- **WHAT YOU HAVE TO DO**: Locate each line with the string "click" in the listing below and copy it.

- **GIVEN DATA**:
________

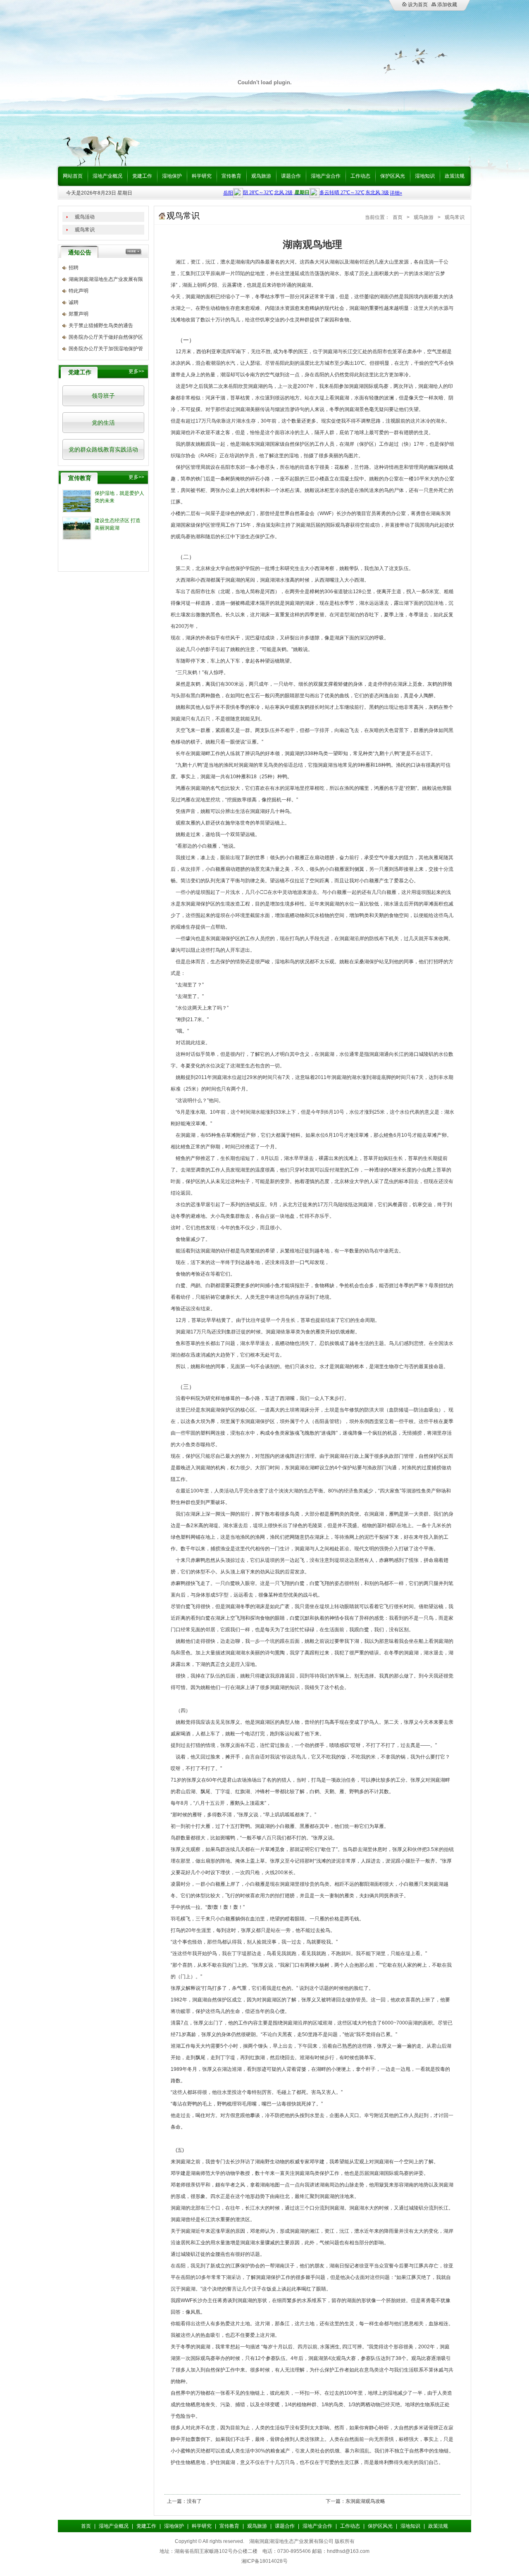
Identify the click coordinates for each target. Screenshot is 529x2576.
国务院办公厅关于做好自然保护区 (106, 337)
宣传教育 (231, 176)
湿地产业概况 (107, 176)
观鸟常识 (85, 230)
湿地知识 (425, 176)
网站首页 (73, 176)
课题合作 (291, 176)
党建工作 (142, 176)
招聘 (74, 268)
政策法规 (455, 176)
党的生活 (103, 422)
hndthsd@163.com (348, 2551)
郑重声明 (78, 314)
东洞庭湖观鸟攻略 (365, 2501)
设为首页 (417, 4)
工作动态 (360, 176)
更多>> (136, 371)
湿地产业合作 (326, 176)
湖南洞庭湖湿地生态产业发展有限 (106, 279)
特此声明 (78, 291)
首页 (398, 217)
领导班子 (103, 395)
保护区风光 (392, 176)
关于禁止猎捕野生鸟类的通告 (101, 325)
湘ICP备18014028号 (264, 2561)
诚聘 (74, 302)
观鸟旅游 (261, 176)
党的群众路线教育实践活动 (103, 449)
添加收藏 (446, 4)
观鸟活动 (85, 217)
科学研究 (202, 176)
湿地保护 (172, 176)
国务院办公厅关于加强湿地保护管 (106, 349)
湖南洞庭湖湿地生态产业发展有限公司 (291, 2541)
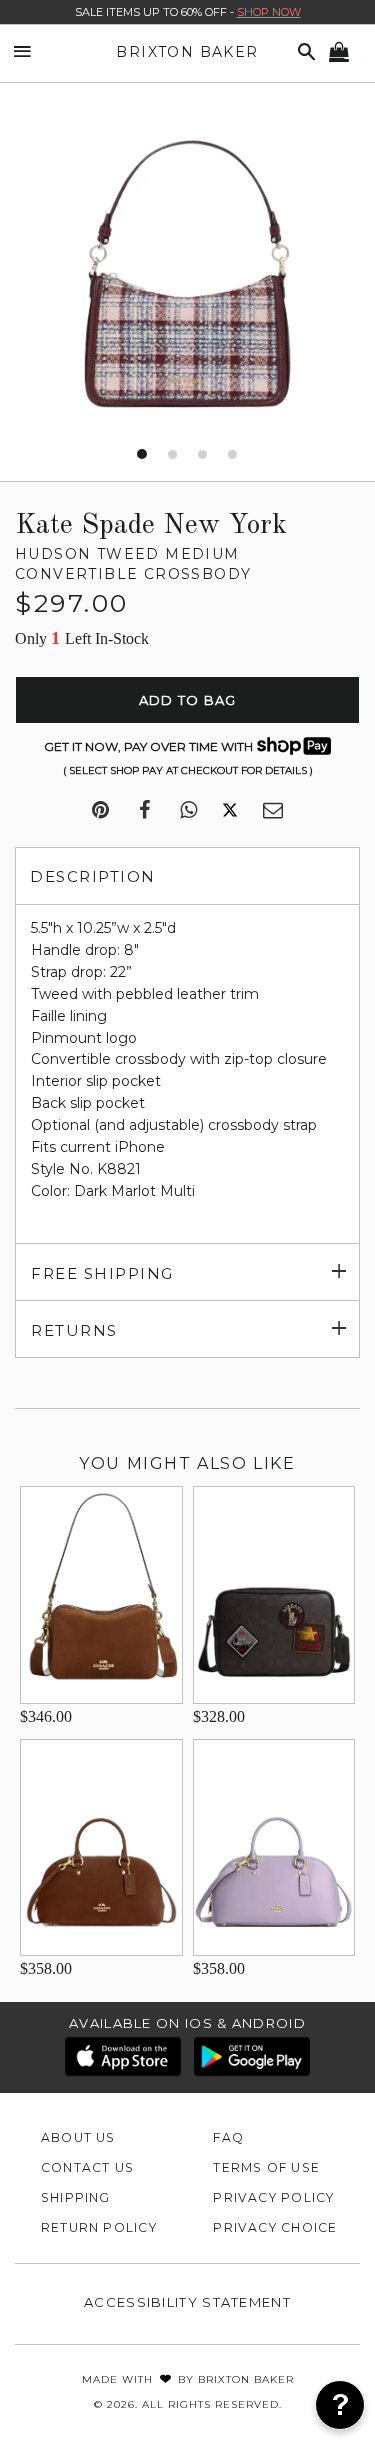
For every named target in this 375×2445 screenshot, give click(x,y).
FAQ (228, 2137)
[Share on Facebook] (144, 811)
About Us (78, 2137)
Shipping (76, 2197)
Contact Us (87, 2167)
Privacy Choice (275, 2227)
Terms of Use (266, 2167)
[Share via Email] (273, 811)
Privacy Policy (273, 2197)
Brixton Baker (187, 52)
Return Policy (99, 2227)
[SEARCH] (303, 52)
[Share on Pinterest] (100, 811)
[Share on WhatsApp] (188, 811)
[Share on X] (230, 811)
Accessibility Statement (187, 2302)
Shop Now (269, 12)
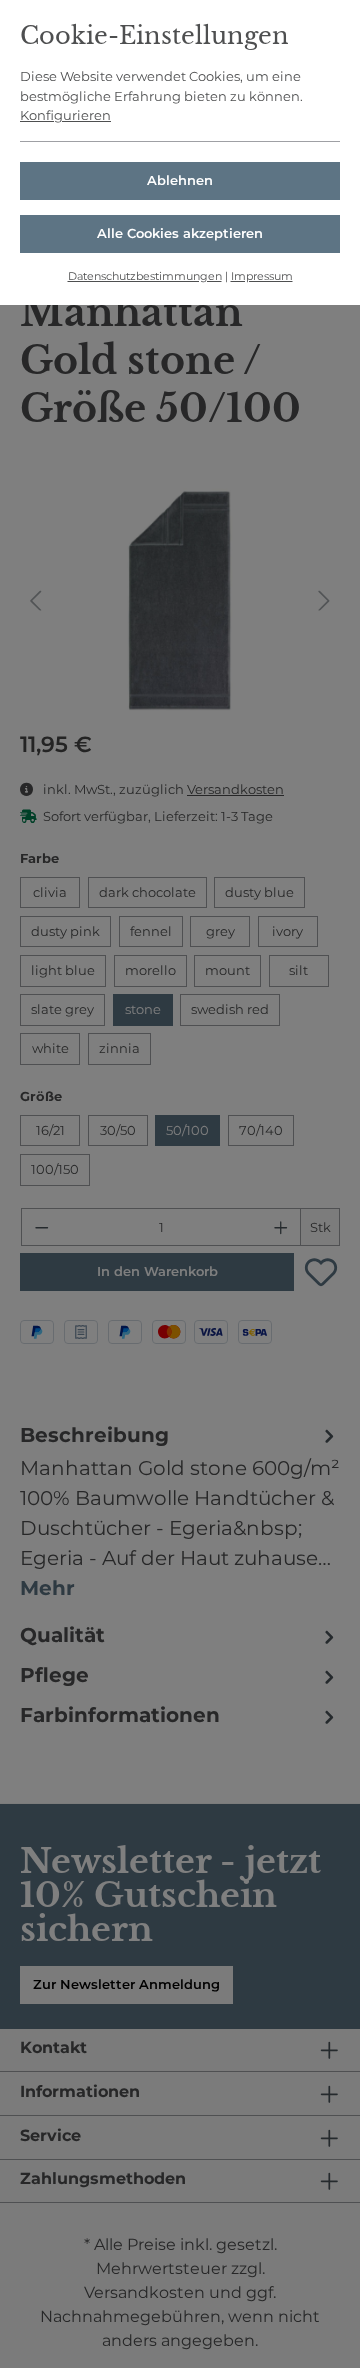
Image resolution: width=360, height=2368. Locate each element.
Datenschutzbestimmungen (145, 276)
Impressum (262, 276)
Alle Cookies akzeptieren (180, 233)
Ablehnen (180, 180)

________

- **ANSWER BELOW**:
Identify the click coordinates for each target. Screenshot is 529x2576.
For every named target in this 375×2445 screenshot, give click(x,y).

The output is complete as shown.